**What is expected**
For the entries below, repeat exactly each line starting with the one that contains "Viewport: 1232px width, 958px" and going on through the one that contains "Task: Select Datacenter", and no others.
[Given records — start]
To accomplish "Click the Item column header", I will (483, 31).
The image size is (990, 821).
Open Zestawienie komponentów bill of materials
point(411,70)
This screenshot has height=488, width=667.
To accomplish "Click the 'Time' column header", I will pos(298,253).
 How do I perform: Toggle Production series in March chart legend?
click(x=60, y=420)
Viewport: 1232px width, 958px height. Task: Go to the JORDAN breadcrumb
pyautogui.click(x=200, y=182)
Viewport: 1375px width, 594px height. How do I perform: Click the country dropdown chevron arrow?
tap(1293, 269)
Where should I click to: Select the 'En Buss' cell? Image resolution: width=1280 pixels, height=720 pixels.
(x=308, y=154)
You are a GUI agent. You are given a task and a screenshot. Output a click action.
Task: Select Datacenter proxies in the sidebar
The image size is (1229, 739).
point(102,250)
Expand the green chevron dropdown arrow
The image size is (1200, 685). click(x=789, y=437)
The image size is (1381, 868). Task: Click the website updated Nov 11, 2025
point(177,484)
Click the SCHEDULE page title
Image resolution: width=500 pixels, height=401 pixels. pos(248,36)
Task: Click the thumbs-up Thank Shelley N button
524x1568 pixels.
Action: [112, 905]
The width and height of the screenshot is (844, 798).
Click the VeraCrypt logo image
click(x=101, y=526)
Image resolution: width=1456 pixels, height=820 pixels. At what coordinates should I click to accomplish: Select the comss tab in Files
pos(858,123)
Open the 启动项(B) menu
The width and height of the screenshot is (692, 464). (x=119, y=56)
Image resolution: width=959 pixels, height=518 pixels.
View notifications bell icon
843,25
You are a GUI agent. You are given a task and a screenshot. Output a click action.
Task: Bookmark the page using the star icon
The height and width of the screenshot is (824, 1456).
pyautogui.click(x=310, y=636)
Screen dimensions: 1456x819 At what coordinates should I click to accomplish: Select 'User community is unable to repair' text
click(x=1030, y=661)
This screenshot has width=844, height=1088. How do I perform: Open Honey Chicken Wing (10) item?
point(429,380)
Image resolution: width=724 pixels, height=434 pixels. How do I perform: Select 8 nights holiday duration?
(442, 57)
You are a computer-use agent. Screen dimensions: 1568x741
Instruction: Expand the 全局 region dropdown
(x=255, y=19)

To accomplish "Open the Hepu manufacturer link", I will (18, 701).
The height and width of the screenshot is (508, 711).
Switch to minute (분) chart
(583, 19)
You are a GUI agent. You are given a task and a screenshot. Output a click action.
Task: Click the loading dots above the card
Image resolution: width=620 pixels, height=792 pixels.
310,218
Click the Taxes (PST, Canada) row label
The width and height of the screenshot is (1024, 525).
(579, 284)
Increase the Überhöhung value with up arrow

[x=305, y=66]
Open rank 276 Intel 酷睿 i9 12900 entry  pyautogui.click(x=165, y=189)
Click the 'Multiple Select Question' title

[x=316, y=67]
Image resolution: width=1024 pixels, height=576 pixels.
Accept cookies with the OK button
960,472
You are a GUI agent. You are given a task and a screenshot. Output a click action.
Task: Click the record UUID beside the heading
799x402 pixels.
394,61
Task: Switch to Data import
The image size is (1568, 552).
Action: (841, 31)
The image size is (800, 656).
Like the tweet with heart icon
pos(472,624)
[Given records — finish]
**Response to this exercise**
Viewport: 1232px width, 958px height. Task: Go to the JORDAN breadcrumb
pyautogui.click(x=200, y=182)
Viewport: 1375px width, 594px height. How do I perform: Click the country dropdown chevron arrow?
tap(1293, 269)
Where should I click to: Select the 'En Buss' cell? Image resolution: width=1280 pixels, height=720 pixels.
(x=308, y=154)
You are a GUI agent. You are given a task and a screenshot. Output a click action.
Task: Select Datacenter proxies in the sidebar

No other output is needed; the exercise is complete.